=== Entries provided ===

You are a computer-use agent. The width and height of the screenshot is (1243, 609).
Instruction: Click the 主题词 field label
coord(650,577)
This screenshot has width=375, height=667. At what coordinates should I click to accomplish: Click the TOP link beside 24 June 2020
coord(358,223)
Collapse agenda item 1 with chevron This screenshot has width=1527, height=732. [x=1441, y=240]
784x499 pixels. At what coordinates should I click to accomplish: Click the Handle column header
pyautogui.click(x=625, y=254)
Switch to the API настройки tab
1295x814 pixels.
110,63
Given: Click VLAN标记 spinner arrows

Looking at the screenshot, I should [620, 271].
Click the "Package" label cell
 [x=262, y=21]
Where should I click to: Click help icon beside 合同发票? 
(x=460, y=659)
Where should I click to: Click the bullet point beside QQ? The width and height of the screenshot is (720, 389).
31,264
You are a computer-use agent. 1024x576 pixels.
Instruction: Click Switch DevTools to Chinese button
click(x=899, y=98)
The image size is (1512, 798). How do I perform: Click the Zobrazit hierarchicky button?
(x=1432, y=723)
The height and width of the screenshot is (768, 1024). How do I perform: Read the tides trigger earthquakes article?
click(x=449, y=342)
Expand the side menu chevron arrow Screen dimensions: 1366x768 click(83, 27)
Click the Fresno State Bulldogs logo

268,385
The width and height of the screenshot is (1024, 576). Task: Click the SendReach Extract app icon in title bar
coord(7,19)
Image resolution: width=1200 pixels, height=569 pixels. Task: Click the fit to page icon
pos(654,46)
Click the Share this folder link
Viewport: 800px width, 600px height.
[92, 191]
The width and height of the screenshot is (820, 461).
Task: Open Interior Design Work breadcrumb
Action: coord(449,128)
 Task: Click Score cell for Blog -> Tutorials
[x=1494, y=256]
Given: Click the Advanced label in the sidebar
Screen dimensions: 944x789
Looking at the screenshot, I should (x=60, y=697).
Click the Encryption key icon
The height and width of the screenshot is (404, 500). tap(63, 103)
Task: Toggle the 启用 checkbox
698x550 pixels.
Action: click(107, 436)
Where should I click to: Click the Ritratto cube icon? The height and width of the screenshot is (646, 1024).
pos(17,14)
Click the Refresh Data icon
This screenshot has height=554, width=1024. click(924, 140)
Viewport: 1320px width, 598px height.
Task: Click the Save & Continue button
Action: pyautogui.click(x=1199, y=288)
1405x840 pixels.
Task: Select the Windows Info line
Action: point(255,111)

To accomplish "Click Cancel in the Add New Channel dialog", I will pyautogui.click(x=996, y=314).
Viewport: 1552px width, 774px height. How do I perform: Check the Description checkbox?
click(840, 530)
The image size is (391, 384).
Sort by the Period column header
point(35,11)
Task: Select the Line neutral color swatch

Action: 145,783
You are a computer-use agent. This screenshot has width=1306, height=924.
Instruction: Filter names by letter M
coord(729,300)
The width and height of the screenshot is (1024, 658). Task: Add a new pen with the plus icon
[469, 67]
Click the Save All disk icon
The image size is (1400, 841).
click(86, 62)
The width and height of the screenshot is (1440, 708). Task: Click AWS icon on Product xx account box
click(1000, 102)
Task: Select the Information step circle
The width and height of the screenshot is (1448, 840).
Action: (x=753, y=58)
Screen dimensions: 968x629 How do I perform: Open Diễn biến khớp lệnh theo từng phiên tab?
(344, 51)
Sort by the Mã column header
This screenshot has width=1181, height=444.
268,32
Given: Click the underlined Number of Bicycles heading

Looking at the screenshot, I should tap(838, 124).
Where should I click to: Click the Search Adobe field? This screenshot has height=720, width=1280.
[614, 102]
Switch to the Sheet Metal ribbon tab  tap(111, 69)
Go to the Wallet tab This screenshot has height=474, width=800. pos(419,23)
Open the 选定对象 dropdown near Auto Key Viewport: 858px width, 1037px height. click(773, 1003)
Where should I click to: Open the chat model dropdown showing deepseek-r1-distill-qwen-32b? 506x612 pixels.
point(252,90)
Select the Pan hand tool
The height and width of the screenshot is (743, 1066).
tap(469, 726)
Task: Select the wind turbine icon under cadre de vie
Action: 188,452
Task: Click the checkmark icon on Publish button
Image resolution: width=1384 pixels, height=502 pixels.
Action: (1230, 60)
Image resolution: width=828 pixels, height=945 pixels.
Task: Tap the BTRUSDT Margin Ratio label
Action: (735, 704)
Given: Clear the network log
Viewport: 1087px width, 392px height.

===

Work instruction: Exactly the lines from the start of the entries through the one bearing "Collapse agenda item" are to be output, with both ends included.

Written answer:
You are a computer-use agent. The width and height of the screenshot is (1243, 609).
Instruction: Click the 主题词 field label
coord(650,577)
This screenshot has width=375, height=667. At what coordinates should I click to accomplish: Click the TOP link beside 24 June 2020
coord(358,223)
Collapse agenda item 1 with chevron This screenshot has width=1527, height=732. [x=1441, y=240]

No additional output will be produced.